Synergy is not afraid of novelty, but the foundations of the game are familiar, as they are based on the formula used in the classic Impressions titles like Caesar and Pharaoh. Arriving in an alien, new land, your settlers are only equipped with a limited stockpile, and their determination to create a home. Then, you must build homes, gather resources, and assign jobs until all the basic boxes are checked.
Eventually, however, you will start to notice some pleasing quirks. Your settlers can gather the water and clean it before storing it to be consumed. Gathering more resources from the strange flora also requires extra steps that emphasize the alien nature the ecosystem.
Your settlers will need to study the flora first, as they have never seen it before. Sending out researchers to perform surface analysis will reveal how plants can be used safely. You don’t wish for your new residents to be stabbed by poisonous plants.
A lot of the plants I encountered actually had multiple uses, depending on how they were interacted with—harvesting could net me fruit that could be used in the kitchen, while pruning could give me sticks that I could turn into tools. The two fruit picker buildings I built allowed me to send teams to both pick and cut the plants, which then slowly grew back. Even without buildings, it is possible to harvest a plant’s entire resources, but the plant will be destroyed.

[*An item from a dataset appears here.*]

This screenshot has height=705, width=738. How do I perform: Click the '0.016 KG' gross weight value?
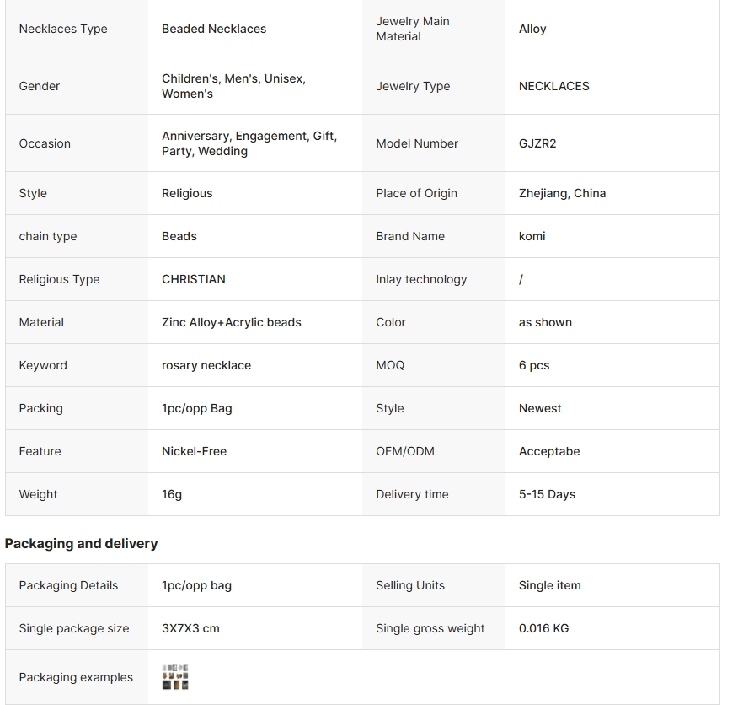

Some resources, such as tree trunks, are only available by cutting down trees. This has a downside, however: the trees provide shade to your settlers, improving their well-being. Maintaining the balance of the ecosystem is important as you try and balance the need for resource with the quality environment. You don’t want your settlement to be overly vulnerable to the weather, so you need to keep a healthy amount of resources.
The change in season can present new challenges. For instance, the dry seasons can cause trees and plants to wilt. Water may also evaporate. A good stockpile will allow you to survive these crises. Failure to do so may lead to sickness and starvation, or even death. Good times.
Learn to Survive
Research and exploration can help you build a more effective settlement that can deal with these problems. You can unlock new buildings and tasks through the former. The latter allows you send out expeditions to bring back new settlers, resources, and even flora which can be planted locally. You’ll eventually be able create wells, irrigation system, experimental labs, and schools while also filling the area with new vegetation.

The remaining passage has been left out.